So Sam Allardyce has become the latest managerial casualty at Newcastle. I thought about choking over my coffee when I heard the news but then decided against it.
For while a manager being sacked after just eight months would be shocking news at most other clubs, only at Newcastle can we take the news with a sigh, a puff of the cheeks, and a tut or a smile depending on your allegiances towards Big Sam.
We've been here before of course. Many times. Though this time perhaps the surprise is slightly greater for the sheer fact that Big Sam brought with him a long-term plan, something that appeared to have been swept under the carpet ever since Sir John Hall wondered aloud that a team of 11 Geordies would be rather nice.

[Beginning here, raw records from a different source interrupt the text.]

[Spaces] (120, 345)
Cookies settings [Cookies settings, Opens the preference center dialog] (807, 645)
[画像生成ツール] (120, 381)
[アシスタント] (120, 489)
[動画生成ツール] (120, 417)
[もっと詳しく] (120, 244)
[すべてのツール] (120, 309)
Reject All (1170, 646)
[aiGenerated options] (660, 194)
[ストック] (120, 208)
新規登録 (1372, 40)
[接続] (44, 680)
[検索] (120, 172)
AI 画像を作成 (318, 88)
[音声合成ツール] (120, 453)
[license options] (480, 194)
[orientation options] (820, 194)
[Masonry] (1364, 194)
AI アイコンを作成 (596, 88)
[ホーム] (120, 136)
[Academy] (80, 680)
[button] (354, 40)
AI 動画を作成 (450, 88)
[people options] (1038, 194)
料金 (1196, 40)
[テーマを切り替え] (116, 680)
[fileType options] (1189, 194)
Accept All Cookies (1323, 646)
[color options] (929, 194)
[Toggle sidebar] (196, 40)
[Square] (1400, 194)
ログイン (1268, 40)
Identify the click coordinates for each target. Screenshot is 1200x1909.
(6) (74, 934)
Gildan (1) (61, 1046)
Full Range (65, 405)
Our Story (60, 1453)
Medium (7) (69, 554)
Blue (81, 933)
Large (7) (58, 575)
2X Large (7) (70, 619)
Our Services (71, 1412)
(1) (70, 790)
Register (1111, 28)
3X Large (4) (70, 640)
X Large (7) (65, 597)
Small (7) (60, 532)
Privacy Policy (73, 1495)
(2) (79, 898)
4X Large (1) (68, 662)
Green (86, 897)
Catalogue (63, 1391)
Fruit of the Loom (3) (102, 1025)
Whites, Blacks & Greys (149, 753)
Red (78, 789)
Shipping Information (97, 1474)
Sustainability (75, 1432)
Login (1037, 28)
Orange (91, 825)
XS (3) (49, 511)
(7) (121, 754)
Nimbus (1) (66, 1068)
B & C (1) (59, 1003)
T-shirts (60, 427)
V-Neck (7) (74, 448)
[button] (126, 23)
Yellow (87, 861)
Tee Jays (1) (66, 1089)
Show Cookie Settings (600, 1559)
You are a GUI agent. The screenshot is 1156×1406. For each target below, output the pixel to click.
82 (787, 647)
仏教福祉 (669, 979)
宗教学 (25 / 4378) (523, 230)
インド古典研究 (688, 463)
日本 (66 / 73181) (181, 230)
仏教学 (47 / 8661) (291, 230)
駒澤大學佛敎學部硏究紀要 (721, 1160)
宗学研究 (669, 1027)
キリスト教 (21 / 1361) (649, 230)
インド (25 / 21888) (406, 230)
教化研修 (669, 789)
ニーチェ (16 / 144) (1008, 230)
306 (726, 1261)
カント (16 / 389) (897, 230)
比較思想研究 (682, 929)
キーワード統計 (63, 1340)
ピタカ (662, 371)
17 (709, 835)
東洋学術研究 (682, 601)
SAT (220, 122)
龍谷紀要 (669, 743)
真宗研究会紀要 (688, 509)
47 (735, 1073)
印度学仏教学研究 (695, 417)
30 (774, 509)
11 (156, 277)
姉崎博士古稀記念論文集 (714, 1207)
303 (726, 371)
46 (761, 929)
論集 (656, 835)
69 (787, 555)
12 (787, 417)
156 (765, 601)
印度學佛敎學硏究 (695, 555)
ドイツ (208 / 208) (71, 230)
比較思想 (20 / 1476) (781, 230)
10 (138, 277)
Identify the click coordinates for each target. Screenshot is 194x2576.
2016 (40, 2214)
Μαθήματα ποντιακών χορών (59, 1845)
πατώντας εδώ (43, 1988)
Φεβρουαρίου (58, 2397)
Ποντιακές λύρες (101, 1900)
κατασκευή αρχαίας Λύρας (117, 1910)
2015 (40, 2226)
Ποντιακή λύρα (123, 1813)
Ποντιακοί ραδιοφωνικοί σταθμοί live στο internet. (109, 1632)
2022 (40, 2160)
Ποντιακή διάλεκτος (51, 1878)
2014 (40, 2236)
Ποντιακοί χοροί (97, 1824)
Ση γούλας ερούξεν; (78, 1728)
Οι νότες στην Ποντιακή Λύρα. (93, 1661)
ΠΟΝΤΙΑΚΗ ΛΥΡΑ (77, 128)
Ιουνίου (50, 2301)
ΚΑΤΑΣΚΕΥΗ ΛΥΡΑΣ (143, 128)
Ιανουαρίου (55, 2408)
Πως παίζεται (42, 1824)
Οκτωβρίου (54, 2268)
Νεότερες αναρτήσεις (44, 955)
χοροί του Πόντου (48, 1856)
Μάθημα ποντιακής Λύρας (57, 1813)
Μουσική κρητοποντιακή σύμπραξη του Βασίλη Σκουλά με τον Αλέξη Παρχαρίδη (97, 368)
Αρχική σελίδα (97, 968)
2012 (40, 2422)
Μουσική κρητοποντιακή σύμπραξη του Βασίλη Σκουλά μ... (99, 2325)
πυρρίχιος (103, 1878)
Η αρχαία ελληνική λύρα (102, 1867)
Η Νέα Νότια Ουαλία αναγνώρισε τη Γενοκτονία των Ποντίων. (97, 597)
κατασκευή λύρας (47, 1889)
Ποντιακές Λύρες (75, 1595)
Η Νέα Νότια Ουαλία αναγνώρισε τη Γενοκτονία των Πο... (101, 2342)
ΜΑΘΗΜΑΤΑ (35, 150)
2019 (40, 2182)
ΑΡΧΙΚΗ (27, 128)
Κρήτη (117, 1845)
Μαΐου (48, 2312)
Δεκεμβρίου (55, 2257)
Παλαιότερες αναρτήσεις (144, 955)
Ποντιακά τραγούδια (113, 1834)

Granted the football has been a bit of a shambles this season. Let's not get away from the fact. Any team that struggles to score goals when Michael Owen is up front has to be doing something wrong. Allardyce also spent so long concentrating on defence that he forgot we had no one in midfield with the simple ability to pass a ball through the middle. Watching Michael Owen run channels, and Viduka just not run, is not a great combination when you're looking to finish off games.
Lazy critics may mock the defence time and time again, but for me, the greatest problem was that lack of creativity in midfield. The way Man City's Elano opened us up time and time again at the City of Machester stadium earlier this season only rammed home exactly what we lacked. It was a masterclass that the likes of Alan Smith and Joey Barton could only aspire to.
My early pre-season optimism surrounding the blossoming career of young Aussie midfielder James Troisi disappeared faster than the plane carrying him to Roda JC this week.
And which first team players have we been linked with so far in January? Defensive midfielders and central defenders. You don't unlock a door by buying a padlock.
That to me was Allardyce's biggest downfall. No wonder he played a long-ball game. Bypassing midfield wasn't actually a bad option, especially when his most creative midfielder was being played at left-back.
His signings have been suspect too. Decent wheeling and dealing saw him land Viduka, Faye and Beye on the cheap, but the real money signings like Joey Barton, Jose Enrique and Alan Smith simply haven't worked for a whole variety of reasons.
And the gutless performances against Wigan and Derby in December simply was as bad as it has got since the Latics knocked out Graeme Souness' side from the League Cup a couple of years ago.
With Allardyce's priority appearing to be to stop the opposition first and foremost, rather than making them worry about our strengths first, his reign at Newcastle would always be limited. You cannot go to Reading or Sunderland looking for a draw. Even teams below us in the league would be plotting the downfall of these teams, rather than looking for a 0-0 draw like we did.
Draw first, and a win is a bonus. That appeared to be the mentality, and that simply is not what people pay their money to see. Not here, not anywhere.
A team boasting the likes of Duff, Owen, N'Zog, Viduka, Milner, Barton, Martins is simply not set up to grind out 0-0 draws.
Allardyce was fixated on defending, when the attack was crying out for some attention.
Allowing Allardyce to leave after just eight months was probably just putting an end to the inevitable long-term. Sure, it doesn't feel quite right to get rid of a manager so soon, but will anyone shed a tear if it means N'Zogbia playing at left-wing, Milner on the right, and Martins and Owen upfront?